Bagram can be compared to the giant planet-eating spacecraft
in the classic Star Trek episode “The Doomsday Machine”. It is an unrelenting,
unforgiving complexity of challenges that continually find a way to eat at you
until it swallows you and spits your remains out the other end. I liken my
recent R&R as having charged my deflector shields to the point that I could
keep Bagram at a distance. I’ve been calling it my “R&R Zen”. But just like
the starships Enterprise and Constellation battling the Doomsday Machine, my
deflector shields of R&R Zen can only take so many hits from Bagram before
they are depleted. It’s been exactly two weeks since I departed Thailand. My
Zen is barely holding on. Just as Thailand has now spiraled into martial law,
my R&R aura has been pulled back to Bagram reality. This place is an
untamable beast of our own making. The best I can do is keep it caged. Almost everything
we do here is reaction to the latest emergency. It’s all we can keep up with at
times. But unlike Nigel the farmer tour guide on the banks of Lake Wakatipu,
who I met visiting Queenstown on the South Island of New Zealand, I cannot
simply smirk and avoid answering questions when asked. For reference, Nigel was
telling us all about his red deer buck, who had a giant rack of antlers. The
buck was constantly dragging his rack along the fence, which was nothing more
than chicken wire. I asked Nigel how often he had to repair the fence and
rather than answering my question he went off on a tangent about red deer
antlers, their new growth each year, and antler nerve endings. All the while
the smirk never left his face. I can’t give non-answers like Nigel did for me.
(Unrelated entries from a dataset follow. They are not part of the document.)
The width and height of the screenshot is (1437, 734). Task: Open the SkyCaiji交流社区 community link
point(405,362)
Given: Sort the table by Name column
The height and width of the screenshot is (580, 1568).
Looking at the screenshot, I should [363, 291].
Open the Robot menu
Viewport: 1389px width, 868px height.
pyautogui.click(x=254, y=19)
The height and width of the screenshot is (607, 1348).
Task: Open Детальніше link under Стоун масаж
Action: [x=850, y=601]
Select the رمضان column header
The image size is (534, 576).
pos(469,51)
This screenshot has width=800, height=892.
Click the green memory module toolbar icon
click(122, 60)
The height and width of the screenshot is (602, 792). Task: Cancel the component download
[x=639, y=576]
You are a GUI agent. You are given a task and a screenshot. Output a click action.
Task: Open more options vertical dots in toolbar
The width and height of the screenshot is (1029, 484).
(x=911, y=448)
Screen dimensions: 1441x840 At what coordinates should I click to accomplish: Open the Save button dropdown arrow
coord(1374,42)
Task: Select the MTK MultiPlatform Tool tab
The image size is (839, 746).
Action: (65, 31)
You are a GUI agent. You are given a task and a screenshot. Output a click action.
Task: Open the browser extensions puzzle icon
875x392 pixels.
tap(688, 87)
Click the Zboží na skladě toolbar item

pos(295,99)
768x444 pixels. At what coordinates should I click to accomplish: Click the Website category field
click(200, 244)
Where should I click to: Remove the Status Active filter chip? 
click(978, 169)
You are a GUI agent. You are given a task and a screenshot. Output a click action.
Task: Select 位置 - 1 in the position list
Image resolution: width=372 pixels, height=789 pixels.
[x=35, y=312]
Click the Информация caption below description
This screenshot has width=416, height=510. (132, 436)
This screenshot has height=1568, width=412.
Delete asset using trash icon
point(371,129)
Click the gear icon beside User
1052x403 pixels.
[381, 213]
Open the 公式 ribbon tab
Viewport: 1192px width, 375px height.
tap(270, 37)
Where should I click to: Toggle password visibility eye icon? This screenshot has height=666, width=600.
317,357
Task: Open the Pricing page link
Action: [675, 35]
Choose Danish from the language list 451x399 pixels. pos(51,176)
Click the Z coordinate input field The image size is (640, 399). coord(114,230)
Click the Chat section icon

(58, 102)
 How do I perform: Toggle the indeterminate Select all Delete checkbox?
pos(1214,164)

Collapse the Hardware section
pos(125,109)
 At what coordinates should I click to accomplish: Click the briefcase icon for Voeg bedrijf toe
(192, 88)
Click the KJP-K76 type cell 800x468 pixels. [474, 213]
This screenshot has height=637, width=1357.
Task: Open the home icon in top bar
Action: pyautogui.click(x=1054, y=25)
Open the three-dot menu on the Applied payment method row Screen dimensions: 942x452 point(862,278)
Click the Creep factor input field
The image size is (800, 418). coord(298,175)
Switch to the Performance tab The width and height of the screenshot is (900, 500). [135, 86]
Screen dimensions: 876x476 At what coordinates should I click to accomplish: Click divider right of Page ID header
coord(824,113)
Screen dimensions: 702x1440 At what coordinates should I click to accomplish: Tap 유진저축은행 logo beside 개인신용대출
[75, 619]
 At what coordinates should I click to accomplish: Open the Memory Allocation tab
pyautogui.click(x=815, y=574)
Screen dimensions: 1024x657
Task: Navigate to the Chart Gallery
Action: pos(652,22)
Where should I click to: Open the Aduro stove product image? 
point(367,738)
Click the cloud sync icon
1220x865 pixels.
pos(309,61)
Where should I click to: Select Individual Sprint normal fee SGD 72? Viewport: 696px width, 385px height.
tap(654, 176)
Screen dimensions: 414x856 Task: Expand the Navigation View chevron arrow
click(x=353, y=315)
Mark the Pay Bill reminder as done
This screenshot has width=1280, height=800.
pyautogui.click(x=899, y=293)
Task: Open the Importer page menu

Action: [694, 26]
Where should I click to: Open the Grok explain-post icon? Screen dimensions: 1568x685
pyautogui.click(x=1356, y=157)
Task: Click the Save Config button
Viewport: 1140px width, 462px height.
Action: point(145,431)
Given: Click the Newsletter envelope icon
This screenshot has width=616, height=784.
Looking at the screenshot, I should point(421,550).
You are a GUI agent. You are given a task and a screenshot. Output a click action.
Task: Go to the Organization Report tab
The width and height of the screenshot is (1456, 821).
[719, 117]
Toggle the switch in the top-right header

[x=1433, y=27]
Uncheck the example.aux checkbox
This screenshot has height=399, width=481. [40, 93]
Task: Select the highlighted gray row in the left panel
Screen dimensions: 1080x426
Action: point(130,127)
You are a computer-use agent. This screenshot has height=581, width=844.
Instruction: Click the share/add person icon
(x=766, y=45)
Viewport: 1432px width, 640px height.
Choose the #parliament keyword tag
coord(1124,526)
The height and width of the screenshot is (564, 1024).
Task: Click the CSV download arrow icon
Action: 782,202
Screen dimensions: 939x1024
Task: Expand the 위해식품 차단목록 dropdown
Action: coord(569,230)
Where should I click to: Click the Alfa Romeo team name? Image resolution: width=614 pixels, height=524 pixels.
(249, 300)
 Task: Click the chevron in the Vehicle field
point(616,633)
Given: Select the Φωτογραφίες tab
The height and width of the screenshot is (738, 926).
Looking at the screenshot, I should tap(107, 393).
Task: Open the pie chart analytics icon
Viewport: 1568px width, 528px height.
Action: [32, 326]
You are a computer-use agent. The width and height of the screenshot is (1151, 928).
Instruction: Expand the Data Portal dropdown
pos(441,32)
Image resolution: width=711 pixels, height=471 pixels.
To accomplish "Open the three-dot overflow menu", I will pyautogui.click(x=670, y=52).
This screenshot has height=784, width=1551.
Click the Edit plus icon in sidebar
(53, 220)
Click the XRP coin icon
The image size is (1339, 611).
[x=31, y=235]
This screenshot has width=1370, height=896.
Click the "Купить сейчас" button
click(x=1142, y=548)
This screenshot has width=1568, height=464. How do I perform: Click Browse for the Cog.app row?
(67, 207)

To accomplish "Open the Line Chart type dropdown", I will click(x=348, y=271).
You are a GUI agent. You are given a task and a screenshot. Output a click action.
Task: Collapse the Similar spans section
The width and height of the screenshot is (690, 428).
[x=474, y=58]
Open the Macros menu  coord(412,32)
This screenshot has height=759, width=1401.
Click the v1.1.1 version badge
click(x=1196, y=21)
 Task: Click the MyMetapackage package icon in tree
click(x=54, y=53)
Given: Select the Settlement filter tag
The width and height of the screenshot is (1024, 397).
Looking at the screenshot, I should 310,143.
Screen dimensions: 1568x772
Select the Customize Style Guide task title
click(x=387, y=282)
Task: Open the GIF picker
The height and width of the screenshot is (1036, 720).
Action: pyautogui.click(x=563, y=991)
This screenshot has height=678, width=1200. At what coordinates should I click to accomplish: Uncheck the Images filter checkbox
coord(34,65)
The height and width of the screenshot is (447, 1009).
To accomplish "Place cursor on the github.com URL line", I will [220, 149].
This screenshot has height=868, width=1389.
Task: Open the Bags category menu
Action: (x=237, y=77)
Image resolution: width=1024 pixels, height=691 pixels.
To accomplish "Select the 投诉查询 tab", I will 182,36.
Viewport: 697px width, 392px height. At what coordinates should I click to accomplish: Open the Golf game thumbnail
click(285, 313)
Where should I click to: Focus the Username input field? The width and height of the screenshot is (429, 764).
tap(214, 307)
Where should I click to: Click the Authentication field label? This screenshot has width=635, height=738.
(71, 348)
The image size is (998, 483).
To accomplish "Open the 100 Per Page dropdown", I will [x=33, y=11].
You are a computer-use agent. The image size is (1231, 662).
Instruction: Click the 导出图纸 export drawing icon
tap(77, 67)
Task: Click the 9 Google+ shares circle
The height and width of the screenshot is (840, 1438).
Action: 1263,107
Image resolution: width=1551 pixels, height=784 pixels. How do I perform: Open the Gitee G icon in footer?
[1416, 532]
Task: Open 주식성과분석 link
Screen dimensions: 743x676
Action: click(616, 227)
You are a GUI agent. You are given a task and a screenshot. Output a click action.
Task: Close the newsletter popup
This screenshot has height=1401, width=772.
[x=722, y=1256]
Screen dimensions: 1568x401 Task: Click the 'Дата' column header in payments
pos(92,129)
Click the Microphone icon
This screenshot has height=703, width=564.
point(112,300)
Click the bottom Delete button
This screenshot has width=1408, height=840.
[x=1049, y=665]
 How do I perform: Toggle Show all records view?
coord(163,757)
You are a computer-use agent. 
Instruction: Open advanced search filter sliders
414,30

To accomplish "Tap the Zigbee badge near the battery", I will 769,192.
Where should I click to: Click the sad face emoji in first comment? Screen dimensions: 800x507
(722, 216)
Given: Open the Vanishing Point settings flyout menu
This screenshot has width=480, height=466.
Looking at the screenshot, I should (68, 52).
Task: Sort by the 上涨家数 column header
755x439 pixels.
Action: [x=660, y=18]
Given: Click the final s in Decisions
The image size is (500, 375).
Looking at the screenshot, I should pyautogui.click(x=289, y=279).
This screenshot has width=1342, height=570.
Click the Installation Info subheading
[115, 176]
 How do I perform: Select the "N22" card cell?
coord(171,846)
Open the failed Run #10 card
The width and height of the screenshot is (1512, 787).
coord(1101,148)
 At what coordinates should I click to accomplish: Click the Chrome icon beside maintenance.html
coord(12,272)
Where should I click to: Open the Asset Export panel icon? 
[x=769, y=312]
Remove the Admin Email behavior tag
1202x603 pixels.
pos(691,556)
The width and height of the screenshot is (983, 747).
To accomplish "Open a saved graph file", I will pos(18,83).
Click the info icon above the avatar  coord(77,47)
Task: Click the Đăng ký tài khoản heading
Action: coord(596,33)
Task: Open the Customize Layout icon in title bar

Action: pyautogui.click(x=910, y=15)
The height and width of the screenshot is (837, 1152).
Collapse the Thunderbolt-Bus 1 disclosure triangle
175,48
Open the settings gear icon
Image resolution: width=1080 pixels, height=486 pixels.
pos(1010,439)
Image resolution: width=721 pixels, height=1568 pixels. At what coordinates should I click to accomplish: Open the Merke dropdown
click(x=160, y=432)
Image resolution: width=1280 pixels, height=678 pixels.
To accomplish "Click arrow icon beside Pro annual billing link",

When I am asked about the proverbial fence that I use to cage Bagram I have to
be prepared to give a straight answer. There are a lot of general officers who
take great interest in asking me lots of questions about Bagram. But we keep
the place in order. The recent price of doing so has been the destruction of my
R&R Zen.
It has now been 14 days since my last beer. There are 110
days until I reach 365 boots on the ground. I can actually see light at the end
of the tunnel. We have come a long way since last September and it is really
beginning to show on Bagram. To be honest, I think my team and I have smacked
Bagram upside the head so many times that it finally blinked. That’s progress.
We’re going to make it.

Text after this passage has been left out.